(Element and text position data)

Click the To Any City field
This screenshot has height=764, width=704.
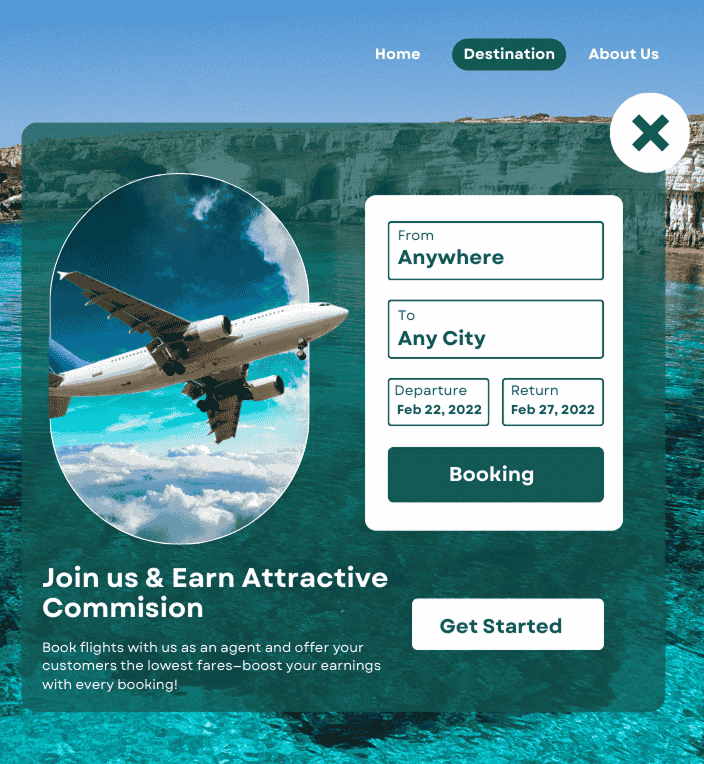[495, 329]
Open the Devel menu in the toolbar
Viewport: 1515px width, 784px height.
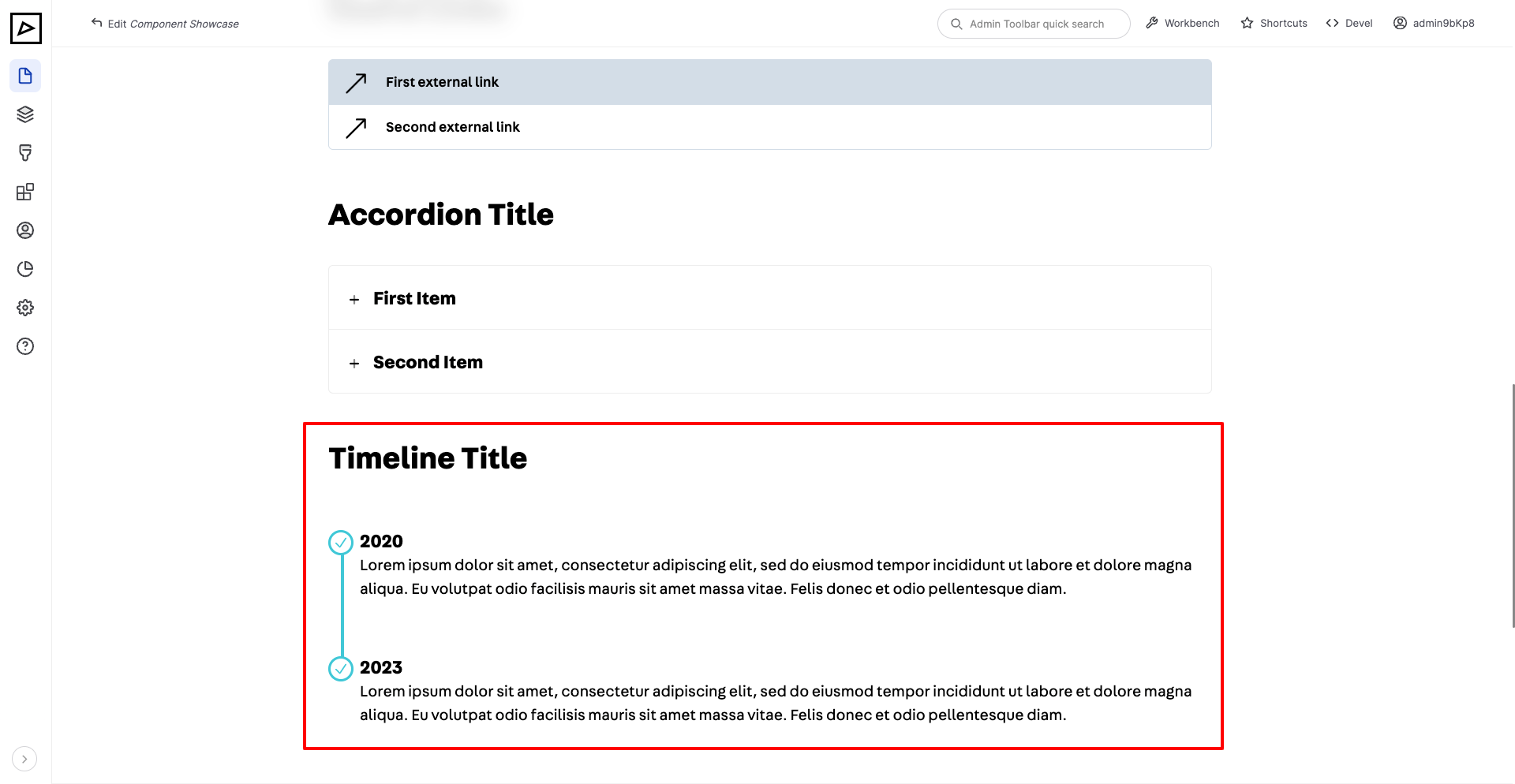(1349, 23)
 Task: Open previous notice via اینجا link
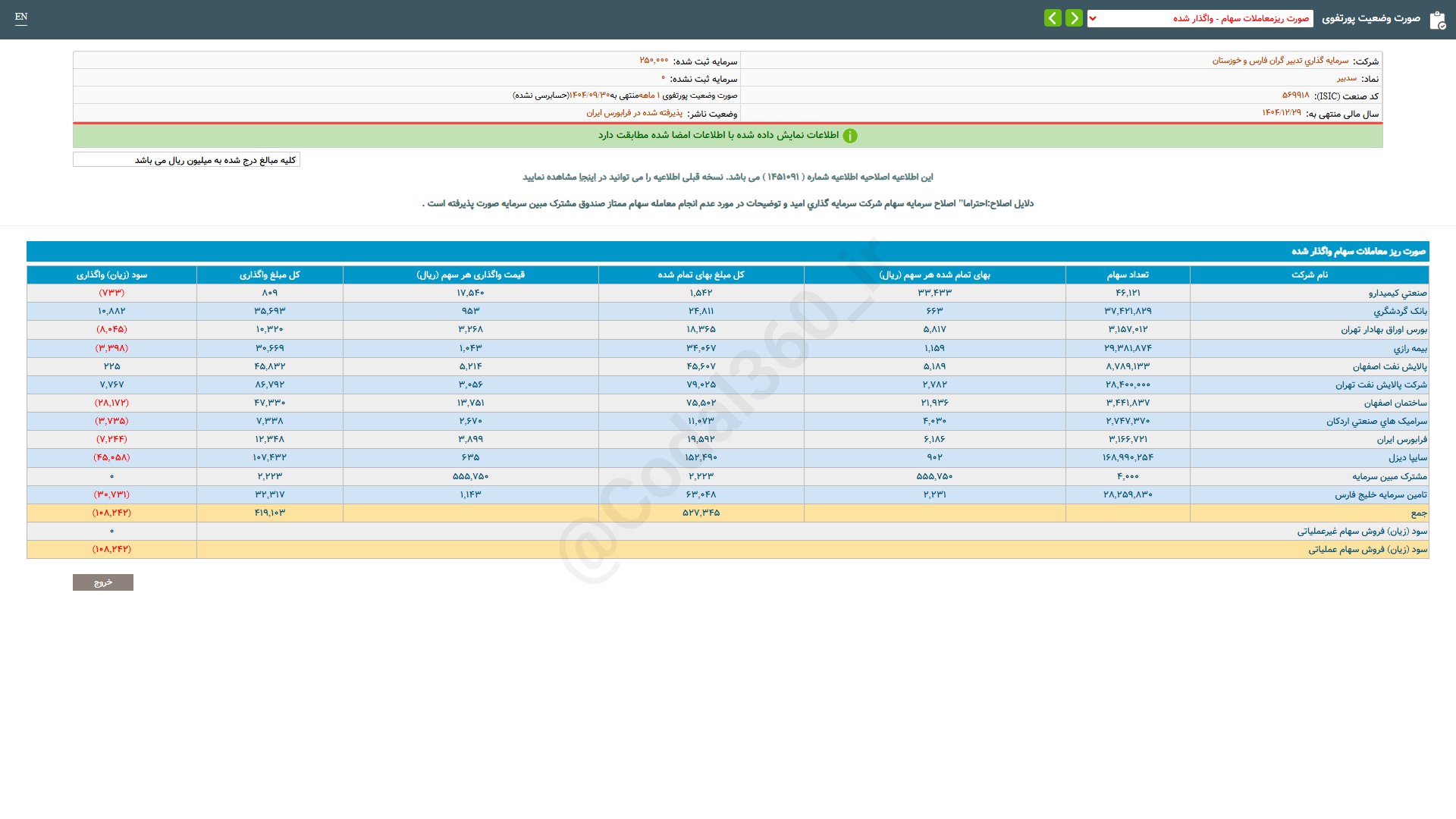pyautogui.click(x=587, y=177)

■ STATED GOAL: Write out all of the entries above word for word, leaving out the pictures.

■ EXERCISE RESPONSE:
Click the To Any City field
This screenshot has height=764, width=704.
[495, 329]
Open the Devel menu in the toolbar
Viewport: 1515px width, 784px height.
(1349, 23)
 Task: Open previous notice via اینجا link
pyautogui.click(x=587, y=177)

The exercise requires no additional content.